Every record here needs to be written out again exactly.
※
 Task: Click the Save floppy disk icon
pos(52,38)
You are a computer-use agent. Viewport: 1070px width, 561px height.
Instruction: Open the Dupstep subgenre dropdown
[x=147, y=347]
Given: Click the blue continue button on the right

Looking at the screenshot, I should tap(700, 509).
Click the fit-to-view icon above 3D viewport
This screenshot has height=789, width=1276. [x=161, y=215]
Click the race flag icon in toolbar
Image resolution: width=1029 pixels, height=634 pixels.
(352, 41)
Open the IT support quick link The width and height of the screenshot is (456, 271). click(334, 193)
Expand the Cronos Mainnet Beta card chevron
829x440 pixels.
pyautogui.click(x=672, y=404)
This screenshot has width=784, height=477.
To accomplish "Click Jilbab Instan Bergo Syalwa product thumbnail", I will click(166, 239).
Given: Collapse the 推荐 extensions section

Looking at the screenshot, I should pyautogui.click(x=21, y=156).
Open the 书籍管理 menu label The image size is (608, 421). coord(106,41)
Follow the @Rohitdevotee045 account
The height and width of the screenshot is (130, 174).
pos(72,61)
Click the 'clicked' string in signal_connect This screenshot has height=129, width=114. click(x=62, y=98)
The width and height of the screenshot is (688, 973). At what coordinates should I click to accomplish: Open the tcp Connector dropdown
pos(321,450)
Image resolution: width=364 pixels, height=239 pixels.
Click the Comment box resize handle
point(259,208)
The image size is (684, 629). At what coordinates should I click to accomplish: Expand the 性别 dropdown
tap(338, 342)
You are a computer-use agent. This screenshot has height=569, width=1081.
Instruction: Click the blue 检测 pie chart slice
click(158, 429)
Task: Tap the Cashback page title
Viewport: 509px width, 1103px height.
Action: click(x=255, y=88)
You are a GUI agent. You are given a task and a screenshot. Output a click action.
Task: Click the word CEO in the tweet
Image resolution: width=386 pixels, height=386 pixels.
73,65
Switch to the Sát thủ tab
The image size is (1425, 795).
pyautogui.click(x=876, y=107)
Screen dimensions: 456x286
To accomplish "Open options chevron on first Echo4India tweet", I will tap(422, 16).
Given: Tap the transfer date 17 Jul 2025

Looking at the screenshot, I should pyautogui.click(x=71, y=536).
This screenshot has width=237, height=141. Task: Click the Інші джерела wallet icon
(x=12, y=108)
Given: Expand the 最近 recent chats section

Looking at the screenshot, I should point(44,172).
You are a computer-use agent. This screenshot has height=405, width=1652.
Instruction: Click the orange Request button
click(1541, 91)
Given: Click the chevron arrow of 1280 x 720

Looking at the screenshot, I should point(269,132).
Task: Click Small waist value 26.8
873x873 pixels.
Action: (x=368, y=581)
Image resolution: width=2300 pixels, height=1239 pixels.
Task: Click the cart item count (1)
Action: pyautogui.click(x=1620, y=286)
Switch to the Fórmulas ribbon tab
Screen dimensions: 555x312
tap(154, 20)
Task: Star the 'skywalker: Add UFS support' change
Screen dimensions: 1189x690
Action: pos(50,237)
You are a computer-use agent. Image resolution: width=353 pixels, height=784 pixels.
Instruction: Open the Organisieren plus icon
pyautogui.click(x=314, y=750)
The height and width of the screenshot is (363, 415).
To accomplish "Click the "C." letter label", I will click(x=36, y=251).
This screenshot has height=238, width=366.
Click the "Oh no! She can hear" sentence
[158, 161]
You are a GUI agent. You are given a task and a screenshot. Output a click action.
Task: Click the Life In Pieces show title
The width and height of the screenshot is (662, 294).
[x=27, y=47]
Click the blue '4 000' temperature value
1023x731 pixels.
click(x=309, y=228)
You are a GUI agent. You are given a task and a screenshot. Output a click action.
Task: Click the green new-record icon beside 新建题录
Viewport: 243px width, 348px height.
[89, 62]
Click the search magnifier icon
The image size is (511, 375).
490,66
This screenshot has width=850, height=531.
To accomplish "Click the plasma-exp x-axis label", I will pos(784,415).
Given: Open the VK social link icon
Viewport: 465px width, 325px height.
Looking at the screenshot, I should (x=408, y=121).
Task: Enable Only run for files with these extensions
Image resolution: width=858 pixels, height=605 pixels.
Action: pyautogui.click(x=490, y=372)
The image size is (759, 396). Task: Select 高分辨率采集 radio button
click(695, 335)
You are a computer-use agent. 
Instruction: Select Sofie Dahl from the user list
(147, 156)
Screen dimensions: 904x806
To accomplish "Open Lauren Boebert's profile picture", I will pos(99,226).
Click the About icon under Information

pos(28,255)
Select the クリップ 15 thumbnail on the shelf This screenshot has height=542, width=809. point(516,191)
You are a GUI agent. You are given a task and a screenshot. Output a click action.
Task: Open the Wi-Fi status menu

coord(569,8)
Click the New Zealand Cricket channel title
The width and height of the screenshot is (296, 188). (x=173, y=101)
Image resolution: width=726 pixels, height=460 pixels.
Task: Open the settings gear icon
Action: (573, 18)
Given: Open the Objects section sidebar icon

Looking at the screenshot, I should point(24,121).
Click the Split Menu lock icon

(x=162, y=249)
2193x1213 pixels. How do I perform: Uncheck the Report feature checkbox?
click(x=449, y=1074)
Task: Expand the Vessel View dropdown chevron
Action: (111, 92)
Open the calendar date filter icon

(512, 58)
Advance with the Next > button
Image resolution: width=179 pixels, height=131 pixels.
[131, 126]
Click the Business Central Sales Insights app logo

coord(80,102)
※
- _RESPONSE BOX_:
 Task: Click the Save floppy disk icon
pos(52,38)
You are a computer-use agent. Viewport: 1070px width, 561px height.
Instruction: Open the Dupstep subgenre dropdown
[x=147, y=347]
Given: Click the blue continue button on the right

Looking at the screenshot, I should tap(700, 509).
Click the fit-to-view icon above 3D viewport
This screenshot has height=789, width=1276. [x=161, y=215]
Click the race flag icon in toolbar
Image resolution: width=1029 pixels, height=634 pixels.
(352, 41)
Open the IT support quick link The width and height of the screenshot is (456, 271). click(334, 193)
Expand the Cronos Mainnet Beta card chevron
829x440 pixels.
pyautogui.click(x=672, y=404)
This screenshot has width=784, height=477.
To accomplish "Click Jilbab Instan Bergo Syalwa product thumbnail", I will click(166, 239).
Given: Collapse the 推荐 extensions section

Looking at the screenshot, I should pyautogui.click(x=21, y=156).
Open the 书籍管理 menu label The image size is (608, 421). coord(106,41)
Follow the @Rohitdevotee045 account
The height and width of the screenshot is (130, 174).
pos(72,61)
Click the 'clicked' string in signal_connect This screenshot has height=129, width=114. click(x=62, y=98)
The width and height of the screenshot is (688, 973). At what coordinates should I click to accomplish: Open the tcp Connector dropdown
pos(321,450)
Image resolution: width=364 pixels, height=239 pixels.
Click the Comment box resize handle
point(259,208)
The image size is (684, 629). At what coordinates should I click to accomplish: Expand the 性别 dropdown
tap(338, 342)
You are a computer-use agent. This screenshot has height=569, width=1081.
Instruction: Click the blue 检测 pie chart slice
click(158, 429)
Task: Tap the Cashback page title
Viewport: 509px width, 1103px height.
Action: click(x=255, y=88)
You are a GUI agent. You are given a task and a screenshot. Output a click action.
Task: Click the word CEO in the tweet
Image resolution: width=386 pixels, height=386 pixels.
73,65
Switch to the Sát thủ tab
The image size is (1425, 795).
pyautogui.click(x=876, y=107)
Screen dimensions: 456x286
To accomplish "Open options chevron on first Echo4India tweet", I will tap(422, 16).
Given: Tap the transfer date 17 Jul 2025

Looking at the screenshot, I should pyautogui.click(x=71, y=536).
This screenshot has width=237, height=141. Task: Click the Інші джерела wallet icon
(x=12, y=108)
Given: Expand the 最近 recent chats section

Looking at the screenshot, I should point(44,172).
You are a computer-use agent. This screenshot has height=405, width=1652.
Instruction: Click the orange Request button
click(1541, 91)
Given: Click the chevron arrow of 1280 x 720

Looking at the screenshot, I should point(269,132).
Task: Click Small waist value 26.8
873x873 pixels.
Action: (x=368, y=581)
Image resolution: width=2300 pixels, height=1239 pixels.
Task: Click the cart item count (1)
Action: pyautogui.click(x=1620, y=286)
Switch to the Fórmulas ribbon tab
Screen dimensions: 555x312
tap(154, 20)
Task: Star the 'skywalker: Add UFS support' change
Screen dimensions: 1189x690
Action: pos(50,237)
You are a computer-use agent. Image resolution: width=353 pixels, height=784 pixels.
Instruction: Open the Organisieren plus icon
pyautogui.click(x=314, y=750)
The height and width of the screenshot is (363, 415).
To accomplish "Click the "C." letter label", I will click(x=36, y=251).
This screenshot has height=238, width=366.
Click the "Oh no! She can hear" sentence
[158, 161]
You are a GUI agent. You are given a task and a screenshot. Output a click action.
Task: Click the Life In Pieces show title
The width and height of the screenshot is (662, 294).
[x=27, y=47]
Click the blue '4 000' temperature value
1023x731 pixels.
click(x=309, y=228)
You are a GUI agent. You are given a task and a screenshot. Output a click action.
Task: Click the green new-record icon beside 新建题录
Viewport: 243px width, 348px height.
[89, 62]
Click the search magnifier icon
The image size is (511, 375).
490,66
This screenshot has width=850, height=531.
To accomplish "Click the plasma-exp x-axis label", I will pos(784,415).
Given: Open the VK social link icon
Viewport: 465px width, 325px height.
Looking at the screenshot, I should (x=408, y=121).
Task: Enable Only run for files with these extensions
Image resolution: width=858 pixels, height=605 pixels.
Action: pyautogui.click(x=490, y=372)
The image size is (759, 396). Task: Select 高分辨率采集 radio button
click(695, 335)
You are a computer-use agent. 
Instruction: Select Sofie Dahl from the user list
(147, 156)
Screen dimensions: 904x806
To accomplish "Open Lauren Boebert's profile picture", I will pos(99,226).
Click the About icon under Information

pos(28,255)
Select the クリップ 15 thumbnail on the shelf This screenshot has height=542, width=809. point(516,191)
You are a GUI agent. You are given a task and a screenshot. Output a click action.
Task: Open the Wi-Fi status menu

coord(569,8)
Click the New Zealand Cricket channel title
The width and height of the screenshot is (296, 188). (x=173, y=101)
Image resolution: width=726 pixels, height=460 pixels.
Task: Open the settings gear icon
Action: (573, 18)
Given: Open the Objects section sidebar icon

Looking at the screenshot, I should point(24,121).
Click the Split Menu lock icon

(x=162, y=249)
2193x1213 pixels. How do I perform: Uncheck the Report feature checkbox?
click(x=449, y=1074)
Task: Expand the Vessel View dropdown chevron
Action: (111, 92)
Open the calendar date filter icon

(512, 58)
Advance with the Next > button
Image resolution: width=179 pixels, height=131 pixels.
[131, 126]
Click the Business Central Sales Insights app logo

coord(80,102)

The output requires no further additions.